Comment le dispositif a-t-il été accueilli par les équipes de vente ?

L’aspect humain a constitué la principale difficulté et revêt en fait le principal enjeu. Il a fallu convaincre et intégrer la force de vente dans le processus. En effet, la plupart des vendeurs étaient persuadés que la borne allait « plomber leur relation client ». Il a donc fallu engager de la formation ce qui n’est pas facile lorsque l’on est une petite structure. Former les vendeurs à l’usage de la borne est la nécessité première. Il faut ensuite intégrer celle-ci au scénario de vente et expliquer qu’elle peut être incluse dans les ventes additionnelles prisées des vendeurs. Enfin, il faut les former à lever les réticences des clients face à la tablette. Un dernier point est essentiel. Il faut offrir la possibilité au vendeur d’associer son badge à la vente provenant de la borne pour que celui-ci soit associé financièrement à ce nouveau type de vente.

Que reste-t-il à faire?

On a observé que des magasins challengés pouvaient à la fin de la période de concours retomber dans leurs travers et ne plus se servir de la borne. Il est donc important de leur assurer un reporting hebdomadaire afin qu’ils prennent conscience de l’importance de la borne. Ce reporting doit contenir les motivations d’achat à partir de la borne. Ce sont très généralement des cas de ruptures. Il faudrait également que les responsables de magasins qui connaissent leur stock physique s’intéressent à l’offre web qui est bien plus large et qui peut également aider à gérer la rupture. L’analyse de la gestion des stocks entre les magasins et le e-commerce doit ainsi permettre de les gérer de manière cohérente. Il nous faut encore travailler là dessus car la généralisation du processus « phygital » ne doit pas être bloquée par cette problématique.

Est-ce qu’actuellement le retour sur investissement suite au déploiement de telles technologies est mesurable ?
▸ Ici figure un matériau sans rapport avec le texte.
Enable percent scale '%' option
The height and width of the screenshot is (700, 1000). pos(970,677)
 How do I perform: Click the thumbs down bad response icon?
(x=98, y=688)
Le ROI est assez difficile à mesurer. Néanmoins, l’investissement pour notre équipement est minime. La personne venant installer le dispositif en magasin constitue en fait l’investissement le plus lourd. Sur les cinq magasins tests, ceux qui ont joué le jeu ont effectivement vu leurs ventes sensiblement progresser et l’un d’eux a véritablement cartonné. En fait, c’est l’humain qui est au centre de la réussite des magasins connectés.